Я провел свой последний вечер на американской земле в гостеприимном доме на Статен-Айленде, который укрывал Горького и мадам Андрееву. После обеда мы сидели вместе в сгущающихся сумерках на широкой веранде, которая выходит на один из самых красивых видов в мире, на безмятежные большие пространства земли и моря, на склоны приятных, освещенных окнами, утопающих в деревьях деревянных домов, на сверкающие скопления огней и черные и светящиеся суда, которые приходят и уходят вокруг Нарроуз и Верхней бухты. Наполовину скрытый контуром холма слева был свет факела Свободы... Большая фигура Горького погрузилась в тень, мадам Андреева сидела у его ног, методично переводя, предложение за предложением, на чистый французский все, что он говорил, переводя наши речи на русский. Он рассказывал нам истории — о душе русского, о русских религиозных сектах, о доброте и жестокости, о своем великом отчаянии.

Снова и снова, в паузах, мои глаза обращались туда, где Нью-Йорк вдалеке сверкал, как более яркие и многочисленные Плеяды.

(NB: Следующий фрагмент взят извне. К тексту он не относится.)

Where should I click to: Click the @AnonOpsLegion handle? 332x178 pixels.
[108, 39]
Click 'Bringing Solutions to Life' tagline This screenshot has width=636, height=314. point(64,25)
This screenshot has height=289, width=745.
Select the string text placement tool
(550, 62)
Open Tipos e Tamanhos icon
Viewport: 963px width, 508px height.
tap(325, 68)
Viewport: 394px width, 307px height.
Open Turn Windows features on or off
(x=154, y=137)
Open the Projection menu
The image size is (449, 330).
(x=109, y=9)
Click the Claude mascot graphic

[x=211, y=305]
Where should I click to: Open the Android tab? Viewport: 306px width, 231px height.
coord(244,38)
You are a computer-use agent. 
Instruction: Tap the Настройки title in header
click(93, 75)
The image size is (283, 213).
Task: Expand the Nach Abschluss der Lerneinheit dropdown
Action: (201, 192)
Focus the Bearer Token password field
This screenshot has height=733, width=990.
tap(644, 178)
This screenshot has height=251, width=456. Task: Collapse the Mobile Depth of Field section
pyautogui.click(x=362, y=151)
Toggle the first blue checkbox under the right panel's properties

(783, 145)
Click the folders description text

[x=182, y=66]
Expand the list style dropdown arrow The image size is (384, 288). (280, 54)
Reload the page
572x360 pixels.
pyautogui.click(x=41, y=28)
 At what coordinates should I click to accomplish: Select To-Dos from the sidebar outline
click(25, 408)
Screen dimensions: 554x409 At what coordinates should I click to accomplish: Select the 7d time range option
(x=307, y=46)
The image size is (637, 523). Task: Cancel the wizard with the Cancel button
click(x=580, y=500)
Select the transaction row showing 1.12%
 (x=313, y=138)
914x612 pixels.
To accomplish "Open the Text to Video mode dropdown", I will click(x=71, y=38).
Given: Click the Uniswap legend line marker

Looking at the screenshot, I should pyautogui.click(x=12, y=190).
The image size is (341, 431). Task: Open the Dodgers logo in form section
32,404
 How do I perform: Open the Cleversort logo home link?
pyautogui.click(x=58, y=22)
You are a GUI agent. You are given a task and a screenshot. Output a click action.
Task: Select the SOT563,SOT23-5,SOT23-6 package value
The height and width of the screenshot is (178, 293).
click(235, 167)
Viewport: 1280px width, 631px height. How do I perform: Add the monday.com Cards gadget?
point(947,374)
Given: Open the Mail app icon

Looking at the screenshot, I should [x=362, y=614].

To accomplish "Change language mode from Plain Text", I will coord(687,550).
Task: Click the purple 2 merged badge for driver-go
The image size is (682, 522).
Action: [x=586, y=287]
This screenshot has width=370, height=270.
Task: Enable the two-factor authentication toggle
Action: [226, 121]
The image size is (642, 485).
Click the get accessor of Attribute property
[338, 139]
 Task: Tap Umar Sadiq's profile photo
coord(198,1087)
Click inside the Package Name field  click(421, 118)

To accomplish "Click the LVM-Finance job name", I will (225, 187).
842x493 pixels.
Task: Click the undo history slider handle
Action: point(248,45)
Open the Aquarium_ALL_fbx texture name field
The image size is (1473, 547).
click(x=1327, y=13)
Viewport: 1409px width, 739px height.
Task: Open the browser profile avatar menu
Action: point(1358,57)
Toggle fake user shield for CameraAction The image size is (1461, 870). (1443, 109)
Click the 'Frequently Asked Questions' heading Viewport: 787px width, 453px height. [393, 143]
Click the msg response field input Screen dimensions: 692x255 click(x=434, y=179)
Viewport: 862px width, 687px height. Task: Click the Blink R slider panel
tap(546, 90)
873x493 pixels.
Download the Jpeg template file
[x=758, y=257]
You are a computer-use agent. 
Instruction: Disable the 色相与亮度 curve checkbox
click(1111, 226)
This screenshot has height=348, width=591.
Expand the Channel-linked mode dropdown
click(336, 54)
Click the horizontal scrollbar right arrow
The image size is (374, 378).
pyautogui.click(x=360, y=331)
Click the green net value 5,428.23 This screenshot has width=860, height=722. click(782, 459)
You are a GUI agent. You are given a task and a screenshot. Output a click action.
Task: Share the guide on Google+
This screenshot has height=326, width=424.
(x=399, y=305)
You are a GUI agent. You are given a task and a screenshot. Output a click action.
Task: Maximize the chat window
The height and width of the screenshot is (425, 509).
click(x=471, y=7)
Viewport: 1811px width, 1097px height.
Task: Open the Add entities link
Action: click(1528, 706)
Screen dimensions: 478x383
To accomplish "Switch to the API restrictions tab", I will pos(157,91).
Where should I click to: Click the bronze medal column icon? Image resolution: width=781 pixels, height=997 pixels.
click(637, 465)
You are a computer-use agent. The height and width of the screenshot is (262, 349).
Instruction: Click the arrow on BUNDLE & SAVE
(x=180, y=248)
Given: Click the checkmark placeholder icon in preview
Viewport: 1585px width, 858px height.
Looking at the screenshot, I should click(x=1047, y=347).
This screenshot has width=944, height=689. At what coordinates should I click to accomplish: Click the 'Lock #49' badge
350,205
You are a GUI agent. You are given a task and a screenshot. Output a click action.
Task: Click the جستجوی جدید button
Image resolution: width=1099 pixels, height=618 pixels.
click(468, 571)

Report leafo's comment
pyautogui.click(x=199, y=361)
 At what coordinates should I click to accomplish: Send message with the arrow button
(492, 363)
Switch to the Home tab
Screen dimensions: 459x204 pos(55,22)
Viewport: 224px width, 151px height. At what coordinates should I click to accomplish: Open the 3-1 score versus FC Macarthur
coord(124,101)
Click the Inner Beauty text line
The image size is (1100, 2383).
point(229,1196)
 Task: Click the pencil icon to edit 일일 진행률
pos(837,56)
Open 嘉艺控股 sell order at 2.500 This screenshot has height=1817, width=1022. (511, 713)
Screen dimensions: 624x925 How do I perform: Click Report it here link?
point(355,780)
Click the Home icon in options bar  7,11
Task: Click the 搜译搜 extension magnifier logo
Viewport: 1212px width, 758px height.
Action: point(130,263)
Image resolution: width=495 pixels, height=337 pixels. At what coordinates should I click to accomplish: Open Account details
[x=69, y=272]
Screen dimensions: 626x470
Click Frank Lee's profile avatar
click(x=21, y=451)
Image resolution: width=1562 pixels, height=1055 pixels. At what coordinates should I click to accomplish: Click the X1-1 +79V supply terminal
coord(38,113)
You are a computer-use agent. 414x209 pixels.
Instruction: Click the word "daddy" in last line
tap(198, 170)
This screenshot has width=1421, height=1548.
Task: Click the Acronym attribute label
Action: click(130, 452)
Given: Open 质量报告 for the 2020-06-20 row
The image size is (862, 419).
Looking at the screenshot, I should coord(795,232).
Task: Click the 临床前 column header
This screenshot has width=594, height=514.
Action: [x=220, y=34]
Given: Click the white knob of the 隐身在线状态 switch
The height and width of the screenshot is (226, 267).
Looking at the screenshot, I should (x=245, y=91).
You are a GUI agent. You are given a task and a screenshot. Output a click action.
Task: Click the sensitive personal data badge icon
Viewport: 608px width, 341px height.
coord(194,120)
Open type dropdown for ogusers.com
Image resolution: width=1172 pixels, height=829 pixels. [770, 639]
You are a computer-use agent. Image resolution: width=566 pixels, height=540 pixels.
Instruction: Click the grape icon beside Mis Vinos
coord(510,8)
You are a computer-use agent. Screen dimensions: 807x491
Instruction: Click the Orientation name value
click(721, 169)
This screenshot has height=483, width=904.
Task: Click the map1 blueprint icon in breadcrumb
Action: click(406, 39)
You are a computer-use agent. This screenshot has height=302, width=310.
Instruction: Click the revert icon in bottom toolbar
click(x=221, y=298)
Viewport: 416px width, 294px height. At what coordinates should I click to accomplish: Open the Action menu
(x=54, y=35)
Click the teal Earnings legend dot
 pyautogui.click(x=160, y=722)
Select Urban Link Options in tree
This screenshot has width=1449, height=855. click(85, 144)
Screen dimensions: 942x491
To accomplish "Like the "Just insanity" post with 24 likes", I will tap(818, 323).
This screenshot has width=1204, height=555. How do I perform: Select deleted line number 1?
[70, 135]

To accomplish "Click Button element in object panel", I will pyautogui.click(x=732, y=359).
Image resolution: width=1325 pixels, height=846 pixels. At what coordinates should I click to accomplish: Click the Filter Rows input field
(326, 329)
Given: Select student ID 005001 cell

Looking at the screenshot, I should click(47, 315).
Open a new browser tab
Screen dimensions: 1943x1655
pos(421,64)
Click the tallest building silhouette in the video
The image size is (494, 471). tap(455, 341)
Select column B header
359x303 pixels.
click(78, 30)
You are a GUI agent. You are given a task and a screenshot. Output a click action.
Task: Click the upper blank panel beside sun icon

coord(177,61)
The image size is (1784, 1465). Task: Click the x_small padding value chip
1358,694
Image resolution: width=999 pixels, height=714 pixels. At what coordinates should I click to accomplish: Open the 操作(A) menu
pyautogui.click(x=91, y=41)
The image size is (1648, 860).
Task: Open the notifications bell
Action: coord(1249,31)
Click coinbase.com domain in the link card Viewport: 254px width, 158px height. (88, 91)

Я оценил нечто от реального масштаба разочарования этого одного человека, огромного ожидания его прибытия, невозможной мечты его миссии. Он приехал — русский крестьянин собственной персоной, из ужасной путаницы кровопролития, нищеты, несправедливости — чтобы рассказать Америке, земле света и достигнутой свободы, обо всех этих злых вещах. Она приняла бы его, помогла бы ему, поняла бы по-настоящему, что он имел в виду со своей «Россией». Я мог представить, как он чувствовал себя, когда ехал на большом пароходе к ней, вверх по этому большому сходящемуся проявлению пространства и кишащей энергии. Там она светилась сегодня вечером через воду, королева среди городов, как если бы она действительно была светом мира. Ничто, я думаю, никогда не сможет лишить этот великолепный подход к гавани его непобедимого качества обещания... И для него она показала себя не более чем светящимся ульем множества низких и занятых, жадных и ребячливых маленьких людей.

Маккуин в тюрьме, Горький с его репутацией, злобно избитой и отброшенной в сторону; они — просто два случайных образца мириадов тех, кто поднялся по этому великому водному пути, неся надежду и дары.

ГЛАВА XII

ТРАГЕДИЯ ЦВЕТА

I

Суровые суждения

Мне кажется, я нахожу ту же поспешность и нечто от той же ноты суровости, которые поражают меня в делах Маккуина и Горького, в отношении Америки к ее цветному населению. Я осознаю, насколько запутанными, насколько многочисленными стали аспекты этого огромного вопроса, но, глядя на него в широкой и переходной манере, которую я предложил для себя в этих статьях, он действительно кажется представляющим много параллельных элементов. Существует та же склонность к неразборчивому вердикту, то же пренебрежение пропорцией между малыми и великими бедами, то же безразличие к тому факту, что вопрос не стоит особняком, а является частью, и на этот раз отнюдь не малой частью, в осуществлении судеб Америки.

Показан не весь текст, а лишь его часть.